Research team hails Chinese herb as key to fighting lung cancer

A DUBLIN research team has identified a way of using a Chinese medical herb to help improve the effectiveness of treatment for lung cancer.

Research team hails Chinese herb as key to fighting lung cancer

They have adapted an existing drug compound from a herb to create a drug that halts the activity of two proteins in lung cancer cells that limit the effectiveness of chemotherapy.

The research at St James’s Hospital is midway through a three-year €120,000 project funded by the Irish Cancer Society. It is hoped that it might lead to treatment to complement chemotherapy in lung cancer patients.

“It is a very aggressive type of cancer which is often not sensitive to chemotherapy but the indications so far are that this could be used to improve the effects,” said the society’s cancer research manager Dr Patrick Corley.

The work to date, led by medical oncologist Dr Ken O’Byrne and senior scientist Dr Graham Pidgeon, has been on tissue samples from Irish lung cancer patients. But the research could go on to clinical trial stage if the findings are strong enough.

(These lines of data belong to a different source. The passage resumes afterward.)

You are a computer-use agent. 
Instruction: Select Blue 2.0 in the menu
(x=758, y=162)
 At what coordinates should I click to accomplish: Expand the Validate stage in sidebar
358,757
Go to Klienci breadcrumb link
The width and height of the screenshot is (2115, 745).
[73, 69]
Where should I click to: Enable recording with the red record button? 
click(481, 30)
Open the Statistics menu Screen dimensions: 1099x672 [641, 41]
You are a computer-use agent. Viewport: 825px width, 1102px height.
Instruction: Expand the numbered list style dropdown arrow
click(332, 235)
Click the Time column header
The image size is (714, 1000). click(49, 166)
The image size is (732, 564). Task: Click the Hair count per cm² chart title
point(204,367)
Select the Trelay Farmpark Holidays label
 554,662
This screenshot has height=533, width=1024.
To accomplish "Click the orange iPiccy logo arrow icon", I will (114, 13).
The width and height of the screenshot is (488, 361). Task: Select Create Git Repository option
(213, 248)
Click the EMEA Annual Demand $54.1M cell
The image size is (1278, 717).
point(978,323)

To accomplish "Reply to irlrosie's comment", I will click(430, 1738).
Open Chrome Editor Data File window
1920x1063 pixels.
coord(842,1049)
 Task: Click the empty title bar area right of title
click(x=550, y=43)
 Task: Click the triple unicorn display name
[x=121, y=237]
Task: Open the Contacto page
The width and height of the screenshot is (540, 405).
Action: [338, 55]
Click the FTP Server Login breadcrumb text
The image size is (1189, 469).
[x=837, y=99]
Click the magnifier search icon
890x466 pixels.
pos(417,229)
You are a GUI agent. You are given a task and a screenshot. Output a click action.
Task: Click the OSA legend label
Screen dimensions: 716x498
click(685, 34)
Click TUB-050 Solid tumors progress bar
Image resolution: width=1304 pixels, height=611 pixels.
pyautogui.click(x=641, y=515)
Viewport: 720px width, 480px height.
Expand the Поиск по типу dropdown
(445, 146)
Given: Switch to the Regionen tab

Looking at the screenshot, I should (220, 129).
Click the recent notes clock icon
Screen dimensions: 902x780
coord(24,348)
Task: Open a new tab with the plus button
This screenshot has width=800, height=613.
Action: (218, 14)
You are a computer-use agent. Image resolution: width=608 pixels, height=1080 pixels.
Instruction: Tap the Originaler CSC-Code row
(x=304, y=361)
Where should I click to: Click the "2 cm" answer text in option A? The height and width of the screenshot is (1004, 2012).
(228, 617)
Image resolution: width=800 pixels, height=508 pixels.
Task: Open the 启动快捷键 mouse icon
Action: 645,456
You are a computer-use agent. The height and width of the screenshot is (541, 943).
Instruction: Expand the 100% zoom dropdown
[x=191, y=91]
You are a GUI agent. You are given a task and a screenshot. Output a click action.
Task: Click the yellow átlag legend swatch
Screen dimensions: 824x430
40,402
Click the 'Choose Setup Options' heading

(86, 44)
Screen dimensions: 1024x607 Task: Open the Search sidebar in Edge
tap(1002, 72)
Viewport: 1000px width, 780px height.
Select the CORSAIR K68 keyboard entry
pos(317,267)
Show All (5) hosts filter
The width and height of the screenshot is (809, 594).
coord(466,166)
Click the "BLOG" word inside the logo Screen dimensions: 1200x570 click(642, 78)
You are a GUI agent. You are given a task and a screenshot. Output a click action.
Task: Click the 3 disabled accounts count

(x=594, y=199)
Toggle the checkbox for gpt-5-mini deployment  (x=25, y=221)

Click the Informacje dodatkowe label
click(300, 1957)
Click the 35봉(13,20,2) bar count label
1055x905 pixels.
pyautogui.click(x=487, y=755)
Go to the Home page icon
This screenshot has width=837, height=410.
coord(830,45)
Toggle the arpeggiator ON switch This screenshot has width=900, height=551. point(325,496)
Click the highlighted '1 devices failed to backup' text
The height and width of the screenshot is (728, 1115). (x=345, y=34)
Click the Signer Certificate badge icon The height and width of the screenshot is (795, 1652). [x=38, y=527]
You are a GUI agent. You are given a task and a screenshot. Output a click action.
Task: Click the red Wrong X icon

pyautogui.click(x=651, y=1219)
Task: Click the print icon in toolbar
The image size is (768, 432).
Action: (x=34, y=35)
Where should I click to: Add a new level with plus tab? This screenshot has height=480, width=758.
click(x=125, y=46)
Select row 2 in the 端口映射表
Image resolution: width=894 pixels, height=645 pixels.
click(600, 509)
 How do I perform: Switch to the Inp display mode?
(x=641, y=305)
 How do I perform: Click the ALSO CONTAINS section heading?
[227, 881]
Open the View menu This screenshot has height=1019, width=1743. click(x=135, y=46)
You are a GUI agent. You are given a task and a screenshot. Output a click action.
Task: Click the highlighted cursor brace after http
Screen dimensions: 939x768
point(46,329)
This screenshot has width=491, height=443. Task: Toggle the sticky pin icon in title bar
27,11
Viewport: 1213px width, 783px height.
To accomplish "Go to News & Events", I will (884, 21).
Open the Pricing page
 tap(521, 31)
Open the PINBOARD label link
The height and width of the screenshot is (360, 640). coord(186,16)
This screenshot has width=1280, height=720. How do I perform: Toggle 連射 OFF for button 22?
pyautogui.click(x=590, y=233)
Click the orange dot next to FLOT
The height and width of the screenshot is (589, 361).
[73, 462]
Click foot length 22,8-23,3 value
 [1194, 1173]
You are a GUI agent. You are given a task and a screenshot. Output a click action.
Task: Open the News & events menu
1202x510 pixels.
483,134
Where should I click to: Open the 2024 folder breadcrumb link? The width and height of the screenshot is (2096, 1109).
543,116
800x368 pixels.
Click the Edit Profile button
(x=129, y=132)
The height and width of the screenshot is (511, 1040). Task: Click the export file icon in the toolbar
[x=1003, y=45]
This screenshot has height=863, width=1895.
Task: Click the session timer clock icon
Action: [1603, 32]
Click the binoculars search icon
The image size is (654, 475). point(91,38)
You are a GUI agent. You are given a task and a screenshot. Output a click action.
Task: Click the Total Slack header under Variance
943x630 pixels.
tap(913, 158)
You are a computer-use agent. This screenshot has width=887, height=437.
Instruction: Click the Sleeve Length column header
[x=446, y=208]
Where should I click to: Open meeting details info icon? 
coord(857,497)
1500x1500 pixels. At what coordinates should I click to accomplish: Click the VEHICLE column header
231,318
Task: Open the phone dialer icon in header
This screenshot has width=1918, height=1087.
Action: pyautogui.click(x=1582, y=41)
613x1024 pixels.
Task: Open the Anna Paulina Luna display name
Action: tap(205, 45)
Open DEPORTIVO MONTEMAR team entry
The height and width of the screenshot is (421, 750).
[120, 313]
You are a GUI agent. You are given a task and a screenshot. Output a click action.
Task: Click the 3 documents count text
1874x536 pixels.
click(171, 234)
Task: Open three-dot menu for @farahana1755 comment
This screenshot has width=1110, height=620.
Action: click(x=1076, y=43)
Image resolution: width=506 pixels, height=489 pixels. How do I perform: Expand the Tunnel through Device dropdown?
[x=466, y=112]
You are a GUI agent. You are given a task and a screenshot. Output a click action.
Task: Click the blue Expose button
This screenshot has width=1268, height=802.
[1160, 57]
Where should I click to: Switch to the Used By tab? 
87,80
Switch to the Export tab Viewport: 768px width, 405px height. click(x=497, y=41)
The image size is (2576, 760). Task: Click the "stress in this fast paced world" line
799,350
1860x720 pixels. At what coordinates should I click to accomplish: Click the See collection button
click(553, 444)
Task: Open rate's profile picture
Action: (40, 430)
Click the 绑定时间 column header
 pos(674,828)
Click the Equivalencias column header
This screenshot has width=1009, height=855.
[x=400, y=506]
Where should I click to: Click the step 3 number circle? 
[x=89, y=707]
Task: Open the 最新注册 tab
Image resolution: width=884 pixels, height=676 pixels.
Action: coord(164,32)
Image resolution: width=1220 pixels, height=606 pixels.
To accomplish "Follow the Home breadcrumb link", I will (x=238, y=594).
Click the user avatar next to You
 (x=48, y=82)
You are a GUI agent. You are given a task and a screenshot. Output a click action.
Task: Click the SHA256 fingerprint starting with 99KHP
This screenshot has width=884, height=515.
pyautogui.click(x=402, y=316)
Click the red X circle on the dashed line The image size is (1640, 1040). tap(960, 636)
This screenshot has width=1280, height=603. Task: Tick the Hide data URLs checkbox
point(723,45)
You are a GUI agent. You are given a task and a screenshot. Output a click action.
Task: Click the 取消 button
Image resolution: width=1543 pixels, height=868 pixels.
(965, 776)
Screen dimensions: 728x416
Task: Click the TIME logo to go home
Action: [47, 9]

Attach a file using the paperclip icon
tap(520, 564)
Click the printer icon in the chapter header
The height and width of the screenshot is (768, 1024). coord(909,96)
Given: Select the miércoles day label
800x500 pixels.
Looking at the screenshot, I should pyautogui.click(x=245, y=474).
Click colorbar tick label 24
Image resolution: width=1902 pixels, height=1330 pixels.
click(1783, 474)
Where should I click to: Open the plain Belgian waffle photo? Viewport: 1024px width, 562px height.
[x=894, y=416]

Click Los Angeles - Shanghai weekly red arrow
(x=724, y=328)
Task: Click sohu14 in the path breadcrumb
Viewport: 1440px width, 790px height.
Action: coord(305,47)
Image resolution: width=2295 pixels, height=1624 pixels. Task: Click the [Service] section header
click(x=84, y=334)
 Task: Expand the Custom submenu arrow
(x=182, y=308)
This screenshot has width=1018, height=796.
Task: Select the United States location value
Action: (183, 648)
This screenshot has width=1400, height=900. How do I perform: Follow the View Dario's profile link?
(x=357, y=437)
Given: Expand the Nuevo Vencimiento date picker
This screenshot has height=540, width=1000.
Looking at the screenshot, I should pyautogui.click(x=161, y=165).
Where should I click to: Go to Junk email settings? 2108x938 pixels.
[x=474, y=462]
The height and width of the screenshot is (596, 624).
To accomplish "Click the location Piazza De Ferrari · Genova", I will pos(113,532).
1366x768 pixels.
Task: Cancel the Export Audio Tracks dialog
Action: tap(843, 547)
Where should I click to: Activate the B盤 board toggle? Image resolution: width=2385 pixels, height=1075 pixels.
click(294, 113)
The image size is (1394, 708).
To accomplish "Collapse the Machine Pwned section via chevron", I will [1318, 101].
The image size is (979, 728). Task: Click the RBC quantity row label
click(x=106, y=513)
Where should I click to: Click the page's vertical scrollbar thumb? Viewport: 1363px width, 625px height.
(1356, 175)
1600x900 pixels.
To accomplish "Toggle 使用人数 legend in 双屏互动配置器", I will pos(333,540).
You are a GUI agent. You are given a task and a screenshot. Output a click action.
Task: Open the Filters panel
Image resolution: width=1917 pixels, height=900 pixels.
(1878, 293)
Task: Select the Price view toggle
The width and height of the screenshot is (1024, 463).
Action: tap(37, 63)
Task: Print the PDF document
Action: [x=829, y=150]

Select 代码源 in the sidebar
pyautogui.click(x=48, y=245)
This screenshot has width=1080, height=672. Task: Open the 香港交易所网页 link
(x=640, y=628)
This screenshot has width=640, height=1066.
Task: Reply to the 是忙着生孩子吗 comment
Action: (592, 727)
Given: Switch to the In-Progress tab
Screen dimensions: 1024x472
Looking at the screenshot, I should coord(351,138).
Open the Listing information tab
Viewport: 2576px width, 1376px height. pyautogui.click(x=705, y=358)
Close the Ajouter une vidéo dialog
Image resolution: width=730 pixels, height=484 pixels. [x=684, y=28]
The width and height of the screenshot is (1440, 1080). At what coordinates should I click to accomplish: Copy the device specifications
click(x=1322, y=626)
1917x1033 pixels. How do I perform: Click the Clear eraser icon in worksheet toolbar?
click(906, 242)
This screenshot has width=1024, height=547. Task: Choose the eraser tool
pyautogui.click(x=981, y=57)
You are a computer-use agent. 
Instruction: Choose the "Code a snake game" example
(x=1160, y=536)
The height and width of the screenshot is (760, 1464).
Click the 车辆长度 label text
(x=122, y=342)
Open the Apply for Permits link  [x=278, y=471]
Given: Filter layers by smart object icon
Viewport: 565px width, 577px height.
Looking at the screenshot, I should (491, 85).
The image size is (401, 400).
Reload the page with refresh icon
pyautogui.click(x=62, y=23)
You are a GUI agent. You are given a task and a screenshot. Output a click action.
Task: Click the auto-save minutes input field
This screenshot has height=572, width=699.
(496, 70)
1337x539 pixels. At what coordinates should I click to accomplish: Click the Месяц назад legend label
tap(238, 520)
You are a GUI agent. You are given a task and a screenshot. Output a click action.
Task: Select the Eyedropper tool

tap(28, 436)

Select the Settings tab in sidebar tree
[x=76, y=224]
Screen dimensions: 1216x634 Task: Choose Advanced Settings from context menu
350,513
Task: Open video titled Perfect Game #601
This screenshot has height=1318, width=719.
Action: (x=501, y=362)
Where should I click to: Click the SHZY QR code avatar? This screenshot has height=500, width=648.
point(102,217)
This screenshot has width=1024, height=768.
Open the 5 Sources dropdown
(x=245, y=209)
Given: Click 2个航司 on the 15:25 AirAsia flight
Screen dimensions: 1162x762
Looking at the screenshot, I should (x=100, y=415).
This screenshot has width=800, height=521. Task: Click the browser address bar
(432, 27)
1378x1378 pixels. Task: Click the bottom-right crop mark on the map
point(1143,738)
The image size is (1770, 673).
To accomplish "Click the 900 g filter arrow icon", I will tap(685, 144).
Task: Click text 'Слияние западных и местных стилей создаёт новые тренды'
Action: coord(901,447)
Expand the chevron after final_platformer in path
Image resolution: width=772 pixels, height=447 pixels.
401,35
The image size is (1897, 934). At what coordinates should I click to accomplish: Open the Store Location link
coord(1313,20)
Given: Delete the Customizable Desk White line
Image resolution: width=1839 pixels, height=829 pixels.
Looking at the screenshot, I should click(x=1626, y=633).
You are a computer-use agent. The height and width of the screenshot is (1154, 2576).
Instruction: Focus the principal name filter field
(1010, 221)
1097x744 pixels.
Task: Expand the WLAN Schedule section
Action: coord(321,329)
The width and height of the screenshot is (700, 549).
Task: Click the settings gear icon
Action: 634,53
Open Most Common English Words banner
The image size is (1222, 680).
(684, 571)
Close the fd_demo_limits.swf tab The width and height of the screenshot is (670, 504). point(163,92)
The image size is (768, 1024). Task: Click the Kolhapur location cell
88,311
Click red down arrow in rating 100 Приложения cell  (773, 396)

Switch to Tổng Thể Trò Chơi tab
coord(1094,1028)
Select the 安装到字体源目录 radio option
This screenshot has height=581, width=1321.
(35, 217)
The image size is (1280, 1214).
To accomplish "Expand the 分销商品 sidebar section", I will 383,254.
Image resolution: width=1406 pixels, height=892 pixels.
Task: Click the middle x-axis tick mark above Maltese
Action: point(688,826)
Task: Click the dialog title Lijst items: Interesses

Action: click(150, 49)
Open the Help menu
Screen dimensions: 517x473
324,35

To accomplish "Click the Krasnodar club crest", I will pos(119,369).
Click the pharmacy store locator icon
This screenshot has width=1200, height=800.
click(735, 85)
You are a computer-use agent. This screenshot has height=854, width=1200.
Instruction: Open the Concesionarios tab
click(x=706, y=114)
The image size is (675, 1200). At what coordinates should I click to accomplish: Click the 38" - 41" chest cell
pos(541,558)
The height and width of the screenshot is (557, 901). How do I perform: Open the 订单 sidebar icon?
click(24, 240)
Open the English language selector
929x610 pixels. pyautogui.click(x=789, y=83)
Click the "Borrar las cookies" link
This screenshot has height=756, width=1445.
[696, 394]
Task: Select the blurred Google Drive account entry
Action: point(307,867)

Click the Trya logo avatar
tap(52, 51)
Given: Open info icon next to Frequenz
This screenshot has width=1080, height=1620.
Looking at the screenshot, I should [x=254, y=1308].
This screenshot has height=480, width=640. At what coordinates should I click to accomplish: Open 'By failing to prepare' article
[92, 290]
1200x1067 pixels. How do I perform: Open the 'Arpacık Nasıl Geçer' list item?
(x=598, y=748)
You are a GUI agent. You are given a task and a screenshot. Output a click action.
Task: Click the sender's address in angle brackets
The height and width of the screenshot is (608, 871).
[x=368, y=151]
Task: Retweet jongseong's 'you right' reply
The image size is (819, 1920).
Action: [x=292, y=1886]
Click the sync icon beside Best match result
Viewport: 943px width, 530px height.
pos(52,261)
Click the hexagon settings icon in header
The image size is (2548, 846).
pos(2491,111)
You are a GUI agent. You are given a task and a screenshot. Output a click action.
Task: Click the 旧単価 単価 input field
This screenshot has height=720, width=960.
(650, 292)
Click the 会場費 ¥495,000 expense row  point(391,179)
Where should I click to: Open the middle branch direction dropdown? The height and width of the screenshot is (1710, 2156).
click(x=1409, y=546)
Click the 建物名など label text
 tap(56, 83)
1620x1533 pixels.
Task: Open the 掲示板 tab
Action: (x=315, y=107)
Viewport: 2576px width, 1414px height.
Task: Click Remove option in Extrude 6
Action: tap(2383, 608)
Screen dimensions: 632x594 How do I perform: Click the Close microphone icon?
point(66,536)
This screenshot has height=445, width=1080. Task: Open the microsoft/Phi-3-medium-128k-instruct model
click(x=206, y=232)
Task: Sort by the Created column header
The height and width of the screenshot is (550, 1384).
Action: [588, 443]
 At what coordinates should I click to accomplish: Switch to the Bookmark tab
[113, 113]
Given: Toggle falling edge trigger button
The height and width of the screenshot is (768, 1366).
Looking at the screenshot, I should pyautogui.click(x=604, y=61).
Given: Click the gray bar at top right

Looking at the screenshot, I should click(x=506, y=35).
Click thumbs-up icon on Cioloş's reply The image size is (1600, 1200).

“By piecing together this information with other research, it will undoubtedly lead to the development of new treatment strategies for lung cancer. Understanding the biology behind it will ultimately lead to better treatments and enable the selection of those most likely to benefit from conventional or novel therapies,” said Dr Corley.

Lung cancer is the biggest cancer killer in Ireland, claiming the lives of more than 1,500 people every year, or one in five cancer deaths.

It is predicted to overtake breast cancer as the leading cause of cancer-related deaths in women, and about nine in 10 lung cancers are caused by smoking.